İsrail’in Sumud filosuna olası müdahalesinin etkileri hakkında gelen soruya da Kurtulmuş şöyle yanıt verdi:
“İsrail’in tarihi bakımından BM Genel Kurulu bir dönüm noktası. İsrail bu kadar büyük gücüne, arkasına aldığı güçlü devletlere rağmen medyada, finans çevrelerinde, siyasette, askeri alandaki kendisini kuvvetli gördüğü bir noktada İsrail’in soykırımcı, katil Başbakanı kürsüye çıktığı zaman BM salonu bomboş hale geldi. Dünya milletleri İsrail’i yalnızlaştırdı. Bundan sonra da yalnızlaşma süreci devam edecektir. Küresel kararlılık filosu uluslararası sularda hareket ediyor ve uluslararası sularda da bütün gemilerin seyrüsefer güvenliği korunmuştur. İsrail’in böyle bir delilik yapmayacağı kanaatindeyim. Eğer yaparsa bunun sonuçlarının İsrail bakımından fevkalade hazin olacağı ortadadır.
Bütün dünyanın nefretini toplamış olan bir hükümetten bahsediyoruz. Dünyada bu anlamda geniş kitlelerin nezdinde meşruiyetini kaybetmiş bir İsrail hükümetinden bahsediyoruz. Dolayısıyla böyle bir saldırganlığı, bu kadar büyük bir vahşeti yeni bir adım olarak ortaya koyarsa dünyanın birçok yerinde çok daha güçlü bir İsrail karşıtı, Netanyahu karşıtı bir dalga ortaya çıkar. Böylesine ileri bir adımı atmayacaklarını düşünüyorum.”
“TÜRKİYE’NİN DEMOKRATİK STANDARTLARI BAKIMINDAN BİR EŞİĞİN DAHA AŞILACAĞINA YÜREKTEN İNANIYORUM”

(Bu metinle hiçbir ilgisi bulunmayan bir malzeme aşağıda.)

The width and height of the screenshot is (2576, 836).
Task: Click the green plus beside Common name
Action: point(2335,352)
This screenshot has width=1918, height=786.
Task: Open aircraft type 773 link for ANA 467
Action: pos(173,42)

Kurtulmuş, Milli Dayanışma, Kardeşlik ve Demokrasi Komisyonu çalışmalarındaki uzlaşı ortamının yeni anayasa çalışmalarına katkısı olup olmayacağına ilişkin soruya şu cevabı verdi:
“Milli Dayanışma, Kardeşlik ve Demokrasi Komisyonu’yla anayasa ve diğer yasa çalışmaları birbirinden tamamen alakasız konulardır. Ancak bu komisyonda bu kadar farklı siyasi partiden 51 milletvekilinin bir araya gelmesi, aldığı kararları ittifakla alması, hemen hemen çok farklı siyasi fikirleri büyük bir olgunlukla dinlemesi ve bugüne kadar komisyon çalışmalarının sürdürülmesi aslında tam da aradığımız, özlediğimiz olgun demokratik ortamın önemli bir yansımasıdır. Ümit ederim ki burada oluşan siyasal iklim, TBMM’nin geneline sirayet eder ve tabii bu çalışmalar içerisinde hem yasa yapma çalışmaları bakımından hem de toplumun büyük bir beklentisi olan yeni, özgürlükçü, katılımcı, demokratik, kapsayıcı bir anayasanın yapılabilmesi bakımından da olgun bir siyasi müzakere ortamını ortaya koyar. Bu çalışmaların sürmesi ve ardından en kısa sürede tamamlanmasıyla birlikte Türkiye’nin demokratik standartları bakımından bir eşiğin daha aşılacağına yürekten inanıyorum. Türkiye Cumhuriyeti’nin en zor konusunu, 50 yıllık terörle ilgili meseleyi halledebilmiş olan bir Meclis, önündeki daha kolay meseleleri de rahatlıkla halleder diye düşünüyorum. Bunların başında da anayasa çalışmaları, Meclis içtüzüğü, Siyasi Partiler Yasası ve Seçim Yasası önde geliyor.”